» 作業指示 A
「Click the plus icon」を含む行から始めて「point(44,10)」を含む行までのレコードを、「flask」を「beaker」に差し替えて書き直してください。それ以外の部分はそのまま残してください。

» 本文抜粋
風車の周りを飛行するドローンの正体 九大の「風を読む技術」が大規模洋上風力発電所の建設を後押し
脱炭素社会実現の切り札とされる「洋上風力発電所」。 四方を海に囲まれた日本では、福岡県や佐賀県などで大規模な洋上風力発電所の建設が検討されていますが、課題となっているのが「風車ウエイク」と呼ばれる現象です。九州大学でその実態に迫る研究が進んでいます。 【写真で見る】海外の研究者も注目する「風車ウエイク」
風車の周りに列をつくる6台のドローン
巨大な羽根が勢い良く回転している福岡県北九州市若松区の風車。次々と上空に飛び上がった6台のドローンが列になって、約10分間、風車の周囲に留まりました。 RKB 今林隆史記者 「風車の周りを飛行しているあわせて6台のドローン。風車特有の問題を測定しています」
「風車ウエイク」とは何か
福岡県北九州市沖などでは、大規模な洋上風力発電所の建設が予定されていますが、その発電量を大きく左右するのが「風車ウエイク」と呼ばれる現象です。上空にとどまるドローンは、その現象の実態をとらえるためです。 九州大学 内田孝紀教授 「風車のブレードの後ろにはすごく変動の激しい、変化の激しい乱れた流れが形成されますが、それを我々は『風車ウエイク』と呼んでいます。正しく理解して、それを予測しないと、日本の厳しい気象と海象条件に合ったウインドファーム(大規模洋上風力発電所)は建設できません」 「風車ウエイク」とは、羽根が回転した際に風下側で流れが乱れて風が弱くなる場所ができる現象です。多くの風車を設置する場合、風下側の風車の発電などを左右してしまします。この「風車ウエイク」の影響を正確に見積もることが効率の良い発電につながりますが、その実態は十分に解明されていません。そこで内田教授たちが目を付けたのが、ドローンに備わったある機能です。

» 作業指示 B
風車ウエイクの記事で、内田教授は風車ウエイクを正しく理解して予測しなければならない理由をどう述べていますか。1〜3文で説明してください。

» 演習資料
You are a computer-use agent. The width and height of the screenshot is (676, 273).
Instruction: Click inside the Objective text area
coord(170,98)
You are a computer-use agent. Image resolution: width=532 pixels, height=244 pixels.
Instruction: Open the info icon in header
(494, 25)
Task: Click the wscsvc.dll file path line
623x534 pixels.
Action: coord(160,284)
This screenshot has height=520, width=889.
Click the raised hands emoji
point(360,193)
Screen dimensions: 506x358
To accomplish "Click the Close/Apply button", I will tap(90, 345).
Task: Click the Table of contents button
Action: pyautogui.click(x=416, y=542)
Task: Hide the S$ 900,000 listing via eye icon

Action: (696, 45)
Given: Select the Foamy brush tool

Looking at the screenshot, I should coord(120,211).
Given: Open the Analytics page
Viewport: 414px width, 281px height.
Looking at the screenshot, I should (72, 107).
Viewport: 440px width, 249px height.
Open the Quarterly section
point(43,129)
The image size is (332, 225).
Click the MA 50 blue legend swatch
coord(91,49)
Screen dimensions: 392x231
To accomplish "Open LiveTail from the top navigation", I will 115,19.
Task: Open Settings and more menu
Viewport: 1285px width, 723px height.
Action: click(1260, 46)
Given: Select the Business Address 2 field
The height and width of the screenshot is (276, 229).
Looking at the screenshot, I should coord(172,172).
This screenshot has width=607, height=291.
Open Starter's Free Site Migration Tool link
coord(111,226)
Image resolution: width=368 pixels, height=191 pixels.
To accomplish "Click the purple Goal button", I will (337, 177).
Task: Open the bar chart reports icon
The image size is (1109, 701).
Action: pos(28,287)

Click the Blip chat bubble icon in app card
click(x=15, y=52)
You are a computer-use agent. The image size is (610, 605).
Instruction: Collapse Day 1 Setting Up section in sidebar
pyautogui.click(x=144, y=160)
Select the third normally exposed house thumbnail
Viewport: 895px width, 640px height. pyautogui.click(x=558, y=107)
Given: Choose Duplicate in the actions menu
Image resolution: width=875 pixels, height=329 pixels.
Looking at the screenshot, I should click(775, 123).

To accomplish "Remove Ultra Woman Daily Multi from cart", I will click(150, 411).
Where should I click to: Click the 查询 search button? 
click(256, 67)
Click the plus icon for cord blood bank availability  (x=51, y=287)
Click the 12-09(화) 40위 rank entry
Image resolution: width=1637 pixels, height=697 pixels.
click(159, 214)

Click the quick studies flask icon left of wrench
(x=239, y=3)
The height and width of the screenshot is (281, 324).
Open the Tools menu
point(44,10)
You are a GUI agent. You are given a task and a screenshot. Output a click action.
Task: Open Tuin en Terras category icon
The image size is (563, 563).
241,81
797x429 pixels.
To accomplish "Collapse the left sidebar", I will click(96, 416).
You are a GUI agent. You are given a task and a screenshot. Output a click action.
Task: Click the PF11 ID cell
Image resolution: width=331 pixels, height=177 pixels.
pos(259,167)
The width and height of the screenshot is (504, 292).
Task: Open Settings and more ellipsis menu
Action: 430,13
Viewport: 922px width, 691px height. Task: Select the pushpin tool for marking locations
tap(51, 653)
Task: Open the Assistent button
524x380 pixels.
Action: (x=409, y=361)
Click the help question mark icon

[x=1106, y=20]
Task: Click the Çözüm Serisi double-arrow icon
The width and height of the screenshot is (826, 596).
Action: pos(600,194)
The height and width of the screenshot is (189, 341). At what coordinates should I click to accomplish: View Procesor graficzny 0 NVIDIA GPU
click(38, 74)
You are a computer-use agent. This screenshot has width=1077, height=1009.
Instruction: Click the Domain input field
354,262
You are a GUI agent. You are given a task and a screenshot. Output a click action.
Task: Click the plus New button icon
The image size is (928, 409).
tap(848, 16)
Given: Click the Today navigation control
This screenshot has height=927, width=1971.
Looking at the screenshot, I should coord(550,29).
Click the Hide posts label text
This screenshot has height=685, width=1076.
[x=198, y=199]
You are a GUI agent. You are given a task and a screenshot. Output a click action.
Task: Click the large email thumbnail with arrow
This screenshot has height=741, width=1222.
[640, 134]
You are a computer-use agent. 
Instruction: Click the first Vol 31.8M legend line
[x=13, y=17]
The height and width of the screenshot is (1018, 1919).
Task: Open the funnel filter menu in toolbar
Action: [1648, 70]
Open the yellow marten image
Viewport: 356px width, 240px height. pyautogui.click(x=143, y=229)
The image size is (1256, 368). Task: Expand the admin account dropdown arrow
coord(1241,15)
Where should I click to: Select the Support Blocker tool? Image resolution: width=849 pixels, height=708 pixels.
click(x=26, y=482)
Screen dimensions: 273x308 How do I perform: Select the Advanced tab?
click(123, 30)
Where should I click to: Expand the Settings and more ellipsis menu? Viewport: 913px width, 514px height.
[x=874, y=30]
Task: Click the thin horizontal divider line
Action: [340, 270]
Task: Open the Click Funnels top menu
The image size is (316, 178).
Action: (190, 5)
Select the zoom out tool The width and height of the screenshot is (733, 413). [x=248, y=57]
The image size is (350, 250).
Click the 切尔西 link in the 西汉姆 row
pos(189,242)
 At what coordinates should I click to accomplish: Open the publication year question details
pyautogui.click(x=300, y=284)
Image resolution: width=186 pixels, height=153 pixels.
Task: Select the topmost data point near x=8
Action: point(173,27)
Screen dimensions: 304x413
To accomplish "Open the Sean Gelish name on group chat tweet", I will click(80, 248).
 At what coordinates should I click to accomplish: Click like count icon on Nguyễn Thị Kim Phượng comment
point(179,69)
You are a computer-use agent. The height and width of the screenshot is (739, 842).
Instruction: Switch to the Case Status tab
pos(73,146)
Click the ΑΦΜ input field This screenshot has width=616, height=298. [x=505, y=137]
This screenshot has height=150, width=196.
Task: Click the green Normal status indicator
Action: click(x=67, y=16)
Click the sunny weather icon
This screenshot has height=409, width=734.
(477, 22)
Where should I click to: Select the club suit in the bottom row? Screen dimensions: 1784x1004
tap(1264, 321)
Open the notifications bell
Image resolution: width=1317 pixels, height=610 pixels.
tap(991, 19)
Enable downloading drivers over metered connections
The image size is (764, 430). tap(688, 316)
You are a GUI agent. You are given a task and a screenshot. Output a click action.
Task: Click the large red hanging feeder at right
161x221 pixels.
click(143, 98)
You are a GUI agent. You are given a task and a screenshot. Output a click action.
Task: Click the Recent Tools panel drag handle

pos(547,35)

» 回答 A
Click the plus icon for cord blood bank availability  (x=51, y=287)
Click the 12-09(화) 40위 rank entry
Image resolution: width=1637 pixels, height=697 pixels.
click(159, 214)

Click the quick studies beaker icon left of wrench
(x=239, y=3)
The height and width of the screenshot is (281, 324).
Open the Tools menu
point(44,10)

» 回答 B
風車ウエイクを正しく理解して予測しないと、日本の厳しい気象と海象条件に合ったウインドファーム(大規模洋上風力発電所)を建設できないからです。